Meta shares fell 15% in premarket trading, which will reduce the company's market value by about $185 billion. This comes after the tech giant released a financial report that revealed higher-than-expected AI spending. Bloomberg writes about it.
The company attributes some of its recent user growth and advertising success to artificial intelligence, pointing to improvements in its recommendation algorithms. Meta is now putting more resources into artificial intelligence, which requires a significant investment in computing power. The company's founder, Mark Zuckerberg, told investors that the investment will grow “significantly” but that it will take a long time, perhaps years, to turn a profit.. However, he urged them to see the long-term benefits of AI. The success of an AI chatbot and Ray-Ban's smart glasses, which gained an AI assistant this week, gave him confidence in the significant investment in the industry. So Meta raised its cost estimates for the year. Capital expenditures will be between $35 billion and $40 billion. Previously, they estimated spending on servers, AI equipment and data centers at $30-37 billion . Second-quarter sales at the company were estimated at between $36.5 billion and $39 billion, which is less than the estimate analysts. These indicators overshadowed a successful first quarter with revenue of $36.5 billion. This is more than 27% more than the same period last year. Profit more than doubled to $12.4 billion.

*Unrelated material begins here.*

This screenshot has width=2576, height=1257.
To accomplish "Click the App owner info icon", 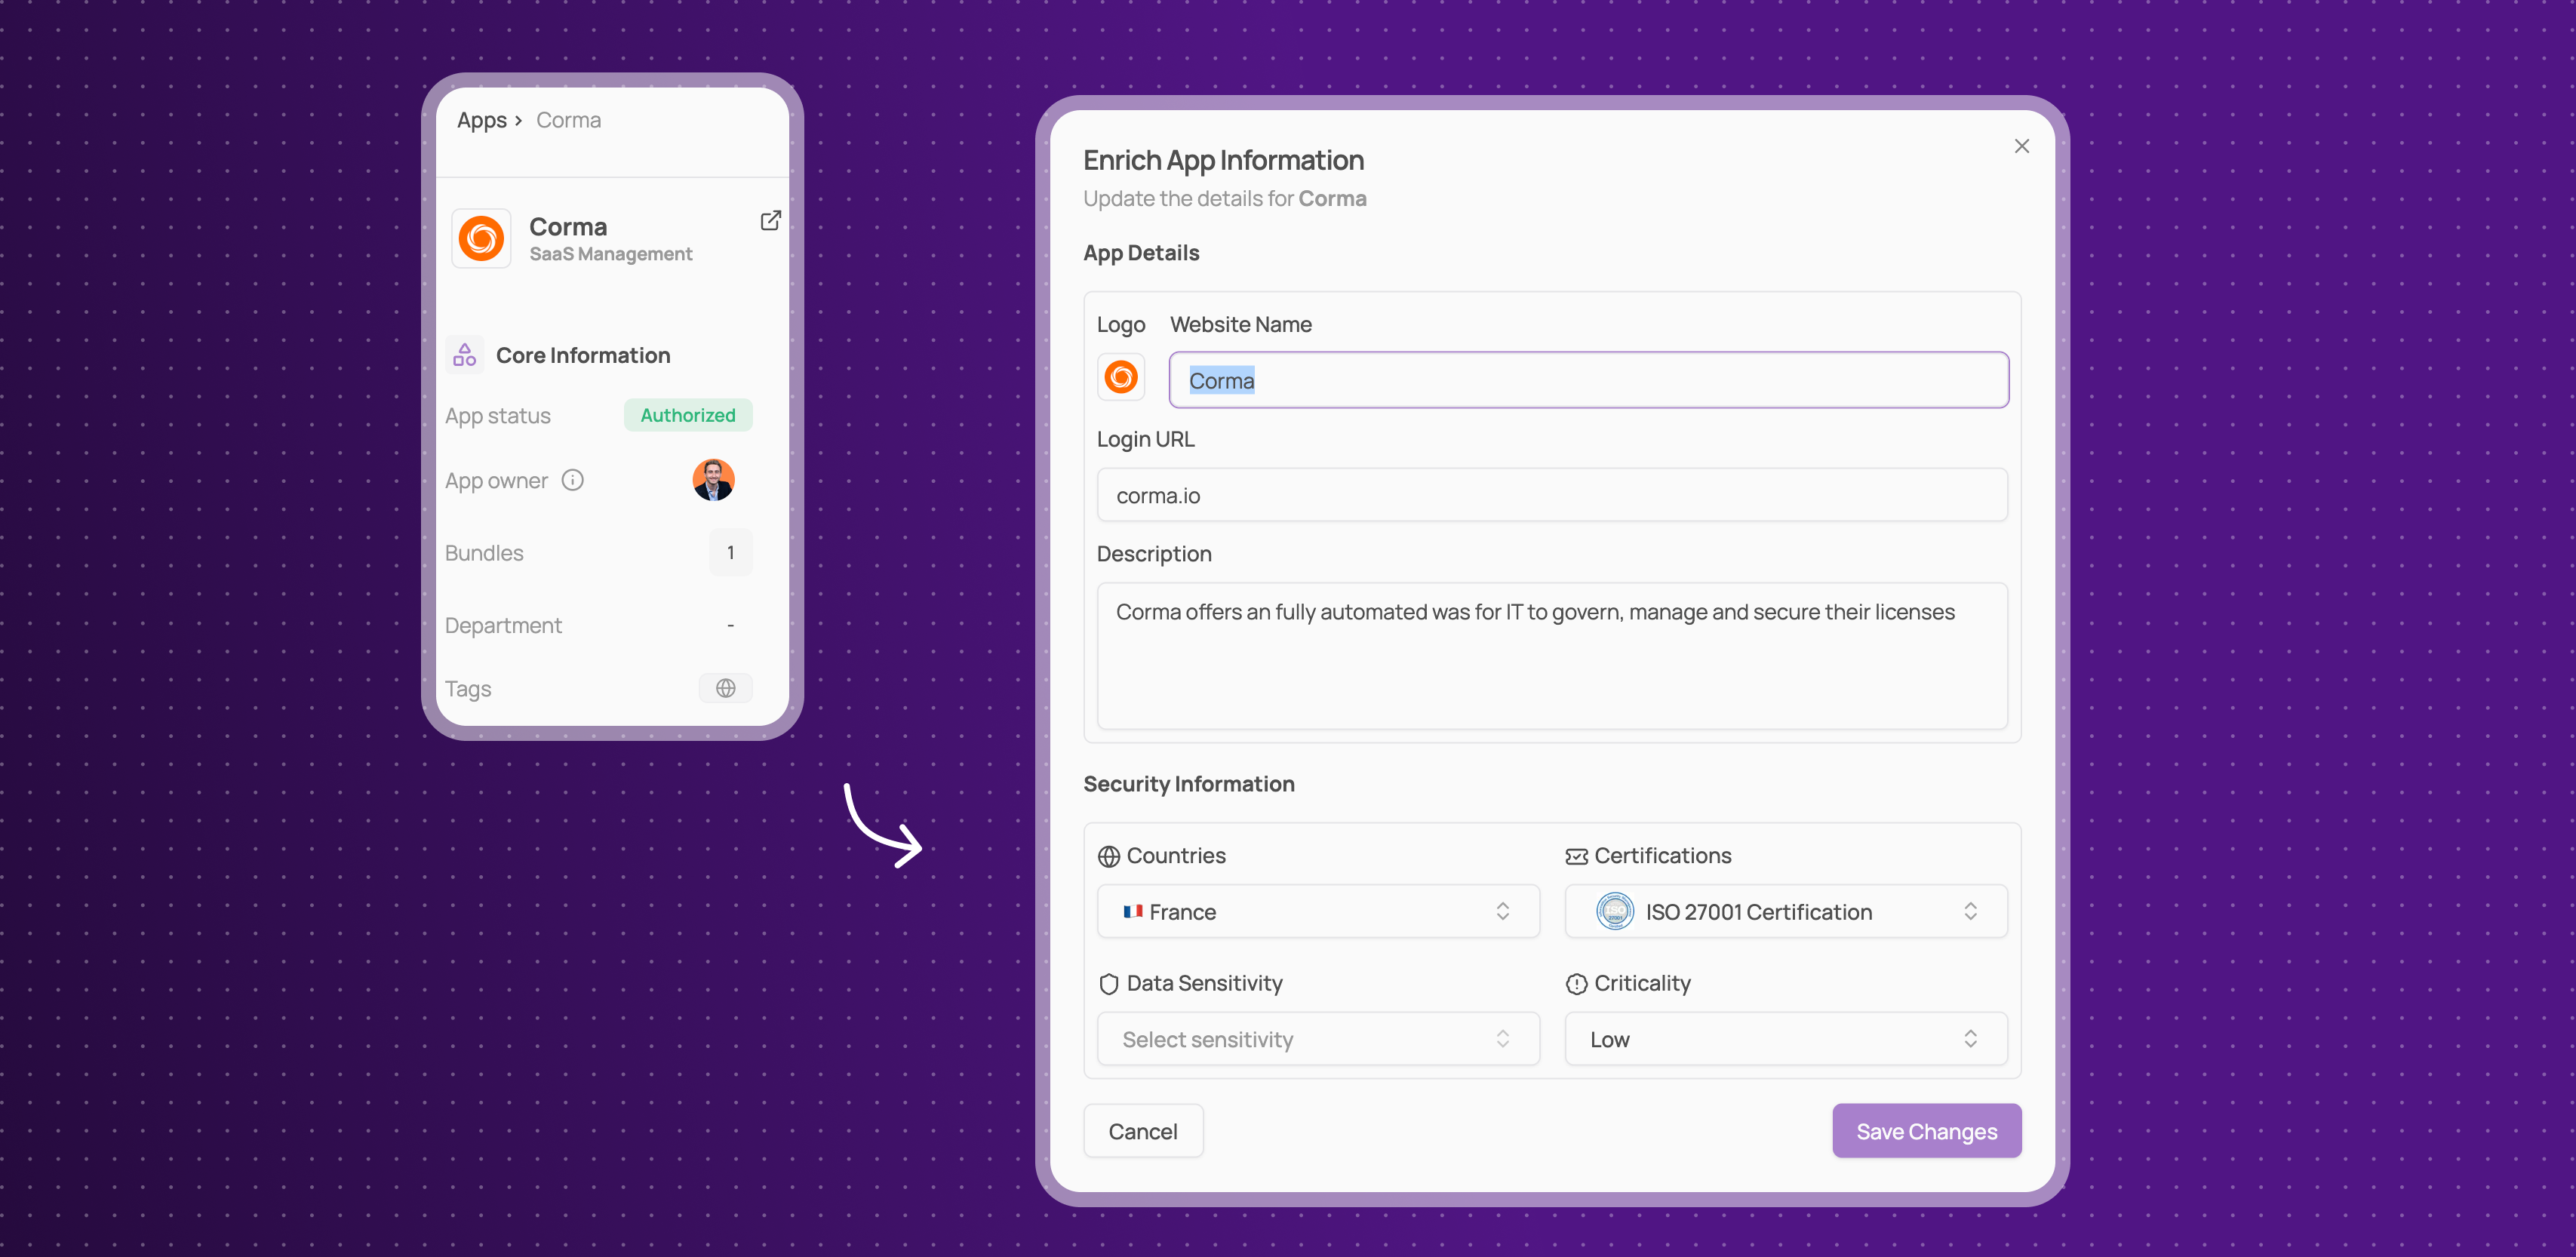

Disclaimer: Bloomberg periodically changes the percentage of decline in Meta shares before the market open. 15% was as of 5:30 p.m.
The fortunes of Zuckerberg, who owns 13% of the shares, were also affected by the fall in the company's shares. They fell by $25 billion in just one day, writes Business Insider.
If this decline continues after the market opens, Zuckerberg's fortune could fall to less than $150 billion. That would put him in fifth place on Bloomberg's list of richest people, below Microsoft co-founder Bill Gates, assuming Gates' fortune doesn't decline significantly either.